No it's not consent. Gah. Go and read the list of exemptions, and fair dealing!

Sam Ho said...

aiyah i'm getting damn confused.

i know the exceptions. but where do the exceptions stand with respect to an act that has been committed without consent (aka infringement)?

can the exceptions apply when the act is committed without consent? even if the conditions for fair dealing apply, but the act is still committed without consent, is the act still legally wrong? or is it x% wrong and 100-x% not-wrong?

Agagooga said...

Err you can have fair dealing without consent. Then it's not an offence.

With consent - can do anything. 100% right.
Without consent - can do some things, but usually only the things covered under fair dealing (100% right)

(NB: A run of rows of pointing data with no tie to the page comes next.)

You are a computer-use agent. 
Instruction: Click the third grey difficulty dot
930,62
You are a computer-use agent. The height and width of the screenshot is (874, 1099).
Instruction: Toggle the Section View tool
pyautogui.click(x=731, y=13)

I don't think there's less than 100% right or 100% wrong - what is at issue in the cases you're thinking of is damages. Analogy: it is wrong to slap someone, and it is wrong to kill him. In both cases it's wrong. But killing him gets you a higher penalty.

Sam Ho said...

there are 5 conditions for fair dealing stated on IPOS.

if only one of these conditions is fulfilled, does the act constitute a fair dealing? and based on this, the act of "infringement" is 100% right/legal?

Agagooga said...

"Factors that will be taken into account in deciding whether such copying is a fair dealing include the following"

Sam Ho said...

so in the case of and SPH, SPH won't have a case against the website because of fair dealing, as qualified by the condition "effect of the dealing upon the potential market for, or value of, the work", right?

haha. i really appreciate you sharing and clarifying these with me

Agagooga said... posted an entire SPH article

This falls foul of one of the criteria of fair dealing, which is "amount and substantiality of the part copied taken in relation to the whole work"

With regard to judging whether an offence has been committed (as opposed to its severity), I would say this is the most important criterion.